Indiana Jones-style adventure that you’ll watch as much as play

One of the defining characteristics of point-and-click adventure games is their ability to tell a great story, and Deep Silver’s latest game Lost Horizon is no exception. It’s a sweeping, Indiana Jones-style epic spanning multiple countries and featuring everything from Nazis to mythical cities. Unfortunately, while the story is engaging and the game is absolutely gorgeous, the developers failed to balance out the story-telling with the actual gameplay. The result is a game that you watch as much as you play.

As with all pulpy adventures, Lost Horizon stars a lovable rogue. In this case, it’s Fenton Paddock: a former British war hero who is now barely scraping by as a small time smuggler in Hong Kong. But when he learns that his former fellow soldier RIchard has gone missing while on an expedition in Tibet, he sets out to rescue his old friend. After leaving Honk Kong, his adventure takes him all over the world, from the snow-capped mountains of Tibet to a Berlin seized with Olympic fever. But what starts out as a simple search and find mission, ends up as a quest to find the mythical city of Shambala that just so happens to also be the destination of a group of Nazi soldiers.

Lost Horizon

The story is relayed through numerous cut-scenes, as well as the dialog between the various characters. And there’s a lot of both. In fact, you’ll be watching action-packed cut-scenes and listening to characters talk about as much as you’ll actually be playing the game. It’s an engrossing globe-trotting tale, but the ratio is definitely off. No matter how good the story is it shouldn’t overtake the actual game. It should also be noted that while most of the dialog and acting is very good, many of the different accents used in the game sound very off, especially in the opening chapter set in Hong Kong.

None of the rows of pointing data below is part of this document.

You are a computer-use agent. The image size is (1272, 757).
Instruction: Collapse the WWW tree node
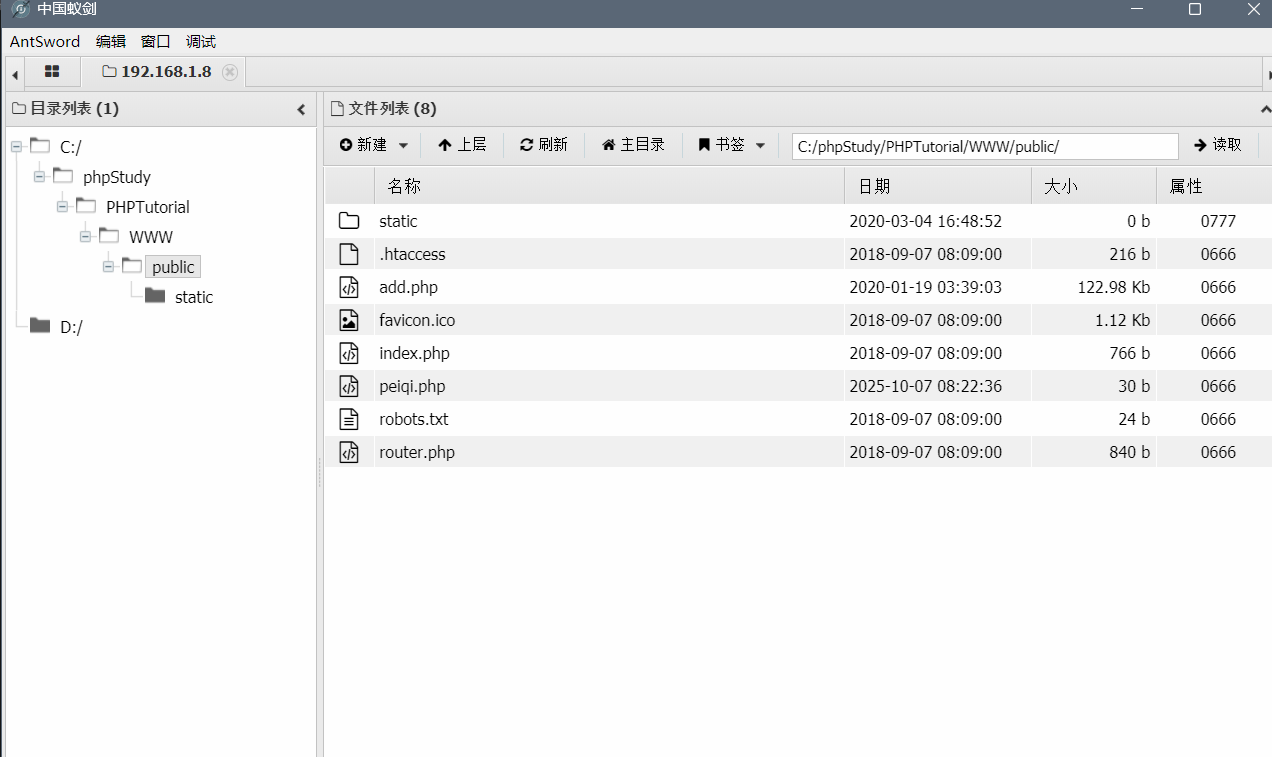(85, 237)
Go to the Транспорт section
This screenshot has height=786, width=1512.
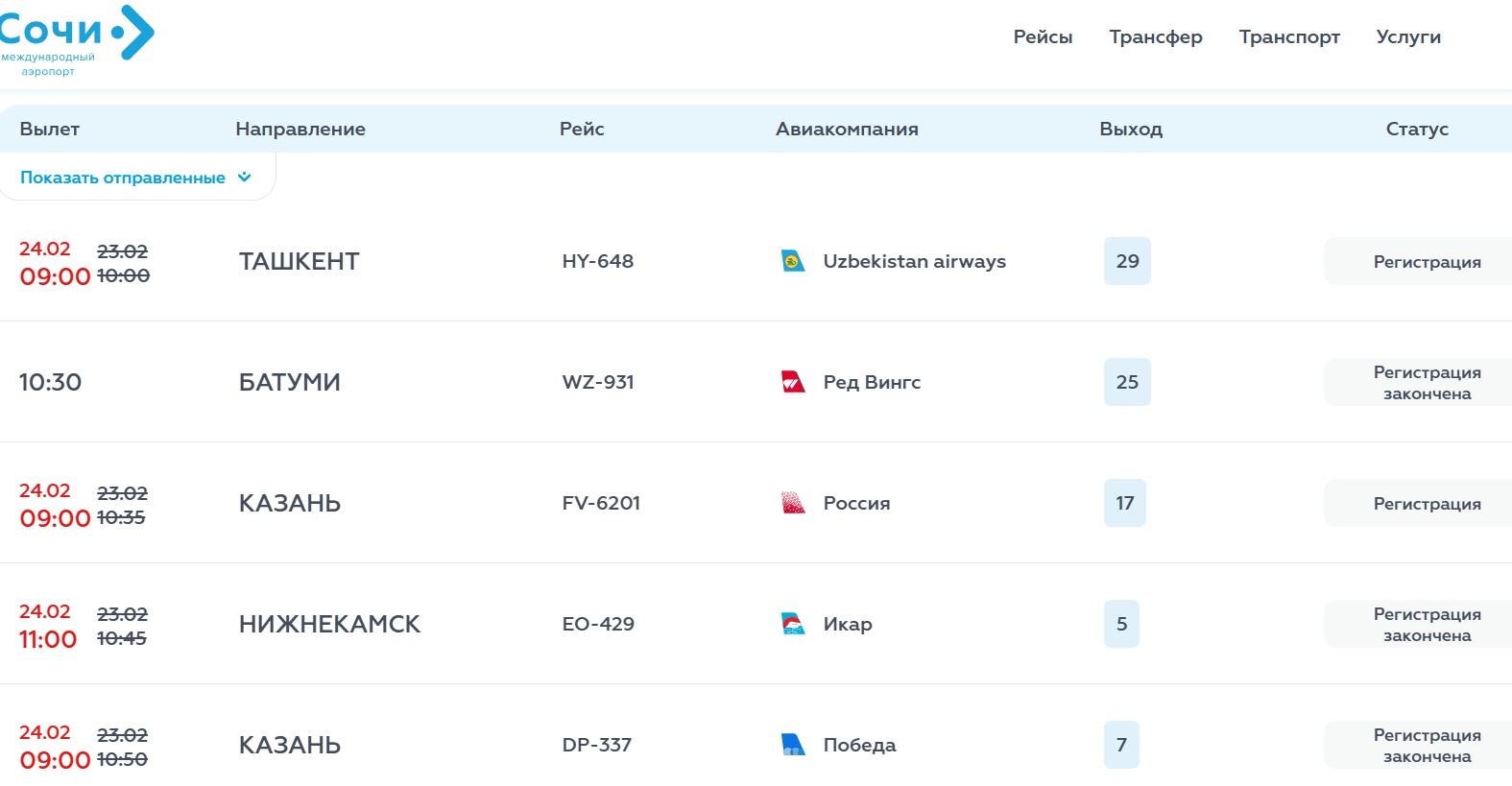[1288, 37]
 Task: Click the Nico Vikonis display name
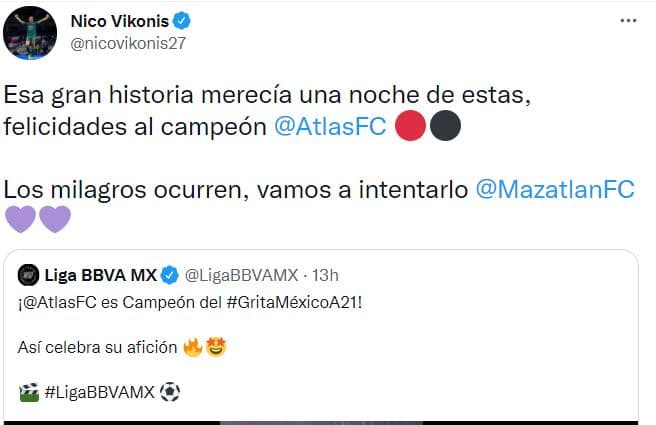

And that game portion, which is woefully neglected, is fairly standard adventure game material. You control Fenton from a third person perspective — though during a few instances you’ll also be able to control other characters as well — and you’ll need to make use of the items at your disposal in creative ways to solve puzzles and progress through the game. And when I say creative, I mean it. Most of the puzzles force you to use items in strange and often unintuitive ways, that require much in the way of trial and error. Or it might just send you running for a walkthrough. The way you combine and use items just doesn’t make sense in many instances, which induces quite a bit of frustration.

One thing Lost Horizon does have going for it gameplay wise is that you’ll never have to go pixel hunting. The points of interest on the screen are usually pretty clear, and even when they’re not the game has a great feature that highlights any point you can either investigate or interact with. Of course, you still have to figure out just what to do at those points, but it’s nice to know where they are nonetheless.

Lost Horizon

It also happens to be an incredible looking game. Lost Horizon’s cinematic style extends from its movie theatre-style opening menu throughout the rest of the experience. It utilizes a unique blend of 3D characters and detailed 2D backdrops that blend together almost seamlessly, creating an incredibly realistic looking world. This aided by the various environmental effects used in the different locations you’ll explore. It’s the small things; the way the raindrops fall in Hong Kong or the snow swirls in Tibet. And it doesn’t hurt that you get to see so many different locations across the world, each of which is very different from the next.

But the gorgeous presentation and engrossing story can’t completely mask the fact that Lost Horizon is a pretty run of the mill adventure game with some frustratingly obtuse puzzles. It gets the cinematic presentation down perfectly, but comes up short when it comes to the game itself. It’s still worth playing for fans of 1930’s style adventure tales, but be prepared to spend much of your time simply watching the game, and not actually getting to participate in the great adventure.